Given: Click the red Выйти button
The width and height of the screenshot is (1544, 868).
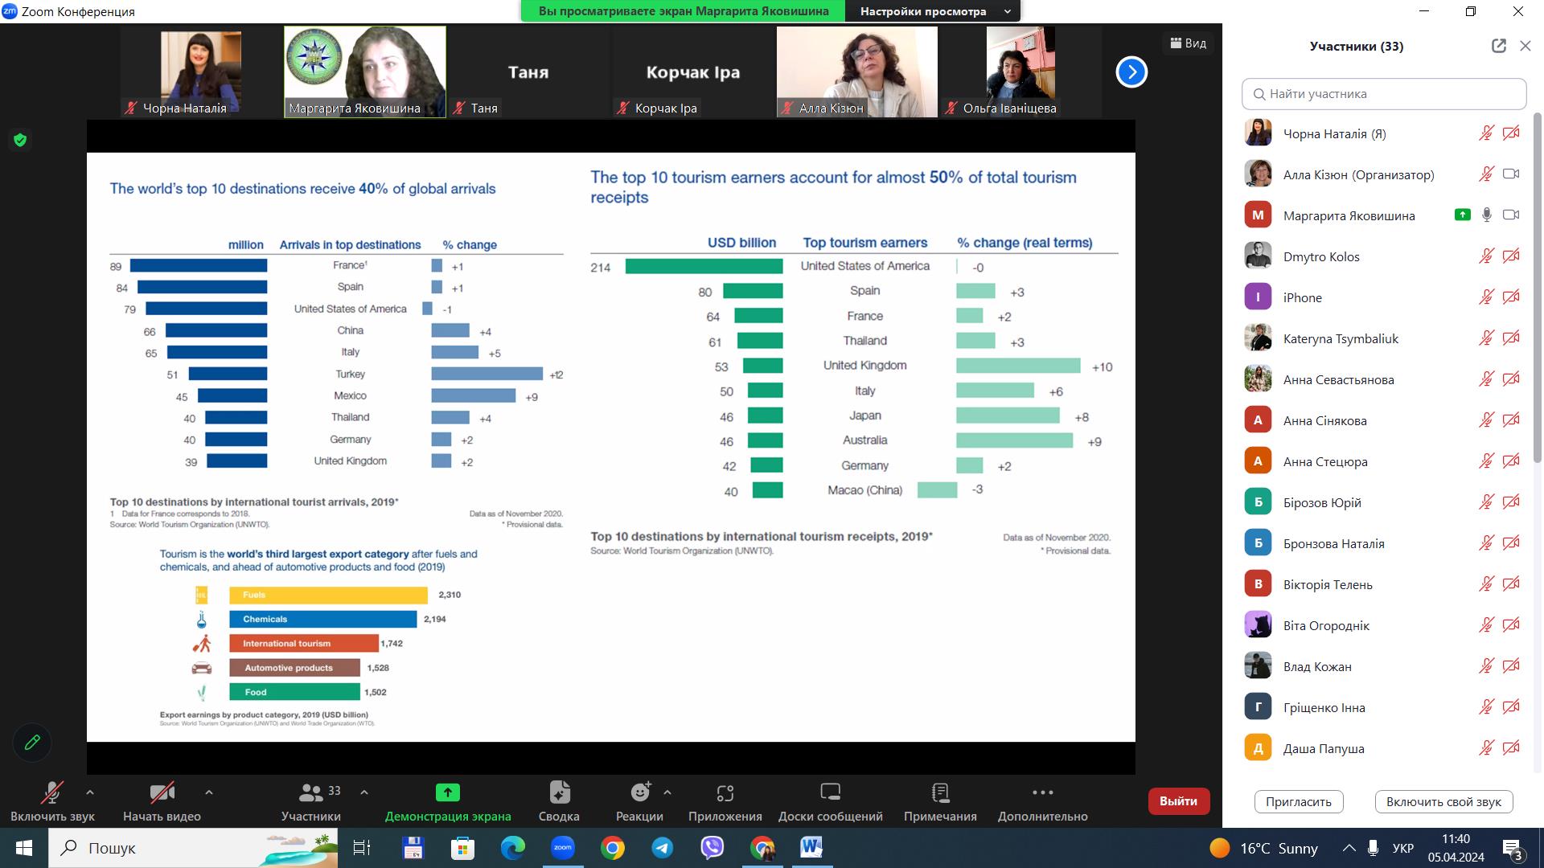Looking at the screenshot, I should coord(1178,800).
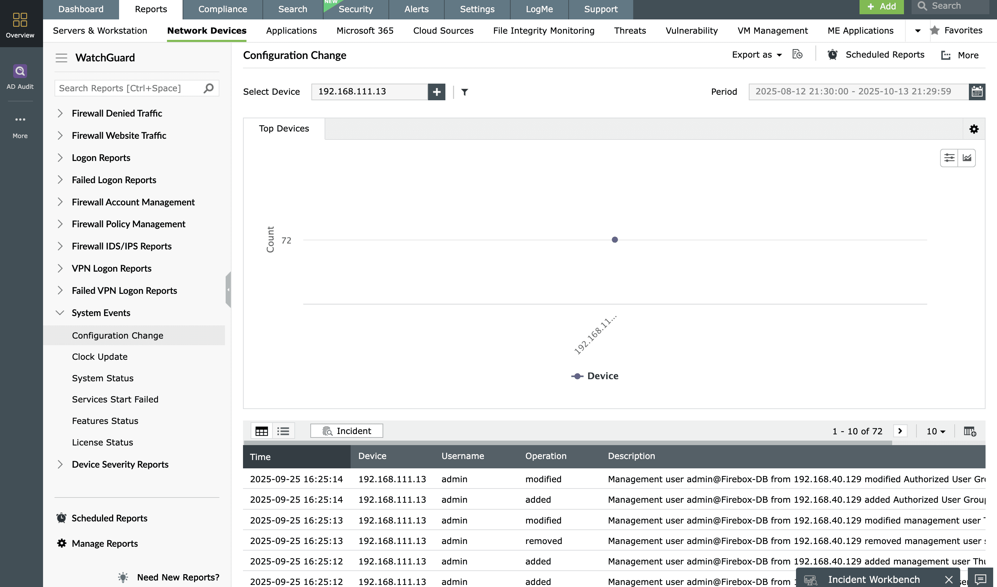Screen dimensions: 997x587
Task: Click the filter funnel icon next to device
Action: point(465,92)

################

• Instructions to follow: Reproduce the records above word for word, without the images.

• Expected output:
Given: Click the red Выйти button
The width and height of the screenshot is (1544, 868).
Looking at the screenshot, I should coord(1178,800).
Screen dimensions: 997x587
Task: Click the filter funnel icon next to device
Action: point(465,92)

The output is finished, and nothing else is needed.